Understand the difference in image recognition platforms
AI is on fire and so are services delivering different forms of artificial intelligence. In this post, I would like to focus on the Visual segment and compare two different approaches. General vision and custom vision.
What is the difference and what works better for different visual tasks?
General vision platforms
Here are some examples of general vision platforms:
- Google Cloud Vision API
- Amazon Rekognition
- Microsoft Computer Vision
- IBM Visual Recognition Watson
These platforms are built for understanding everyday’s objects (dogs, airplanes, faces, table…). They mostly provide photo tagging. This means understanding as many objects and abstracts in the image as possible.

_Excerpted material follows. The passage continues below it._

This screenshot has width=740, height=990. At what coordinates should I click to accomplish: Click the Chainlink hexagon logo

The main goal of general platforms is human level understanding of images. They are reaching for more than object understanding. The idea is to understand the abstract interaction between objects, moods and contexts. In the video, they are trying to understand action, its impact and time continuity. These are a very complex task and need a lot of labeled data to learn.

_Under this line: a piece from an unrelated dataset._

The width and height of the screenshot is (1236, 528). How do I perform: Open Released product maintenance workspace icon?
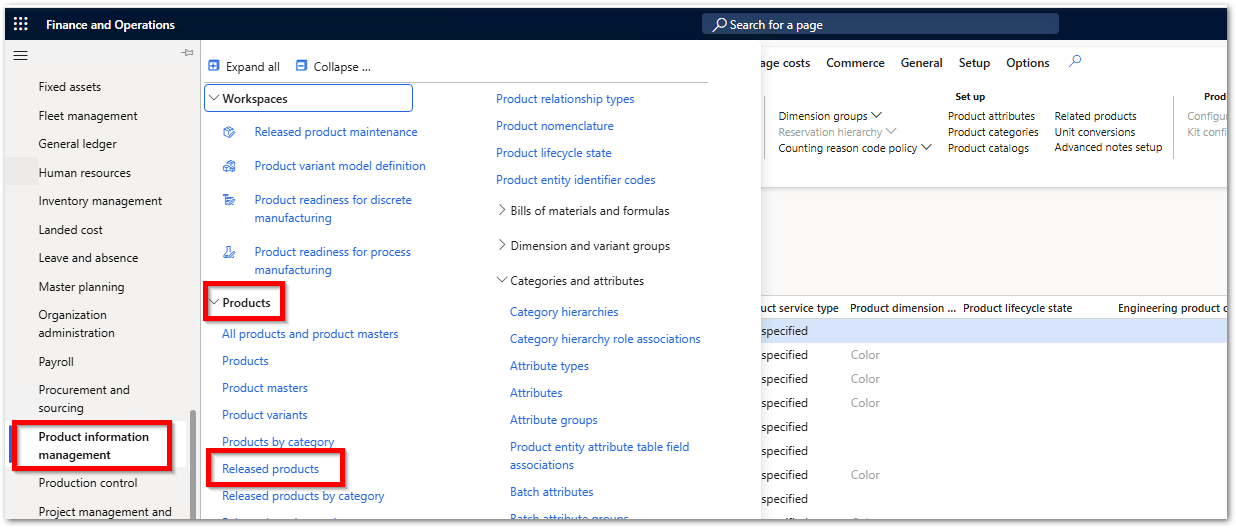coord(229,132)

General vision providers gain millions of images from different sources. Users upload images into Google Photos, OneDrive and Google index every image on the web for Google images.
How users then benefit from this never-ending data sources?

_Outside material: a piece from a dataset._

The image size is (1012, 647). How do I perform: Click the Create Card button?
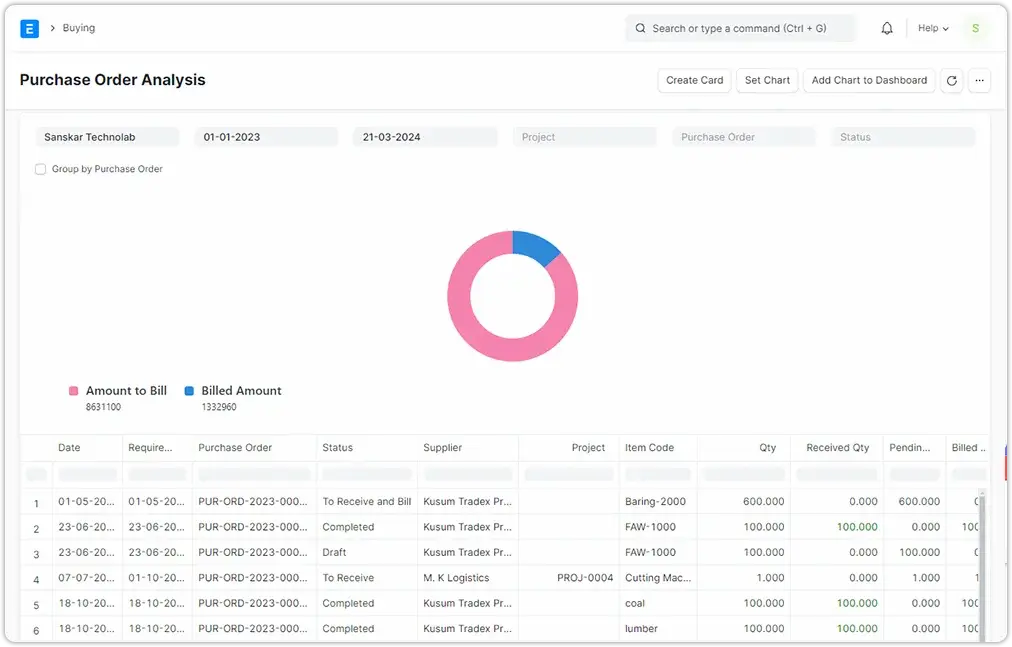pyautogui.click(x=694, y=80)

Machine learning needs a lot of data for training. In this case, users don’t have to provide any data. General models learned thousands of everyday’s objects, face emotions, landmarks, car types… We can start using this treasure right away with no pain of gathering relevant training data.
This is an amazing benefit and general models learn more and more categories. We can set up many cool apps by implementing general models because our apps often look at everyday’s objects.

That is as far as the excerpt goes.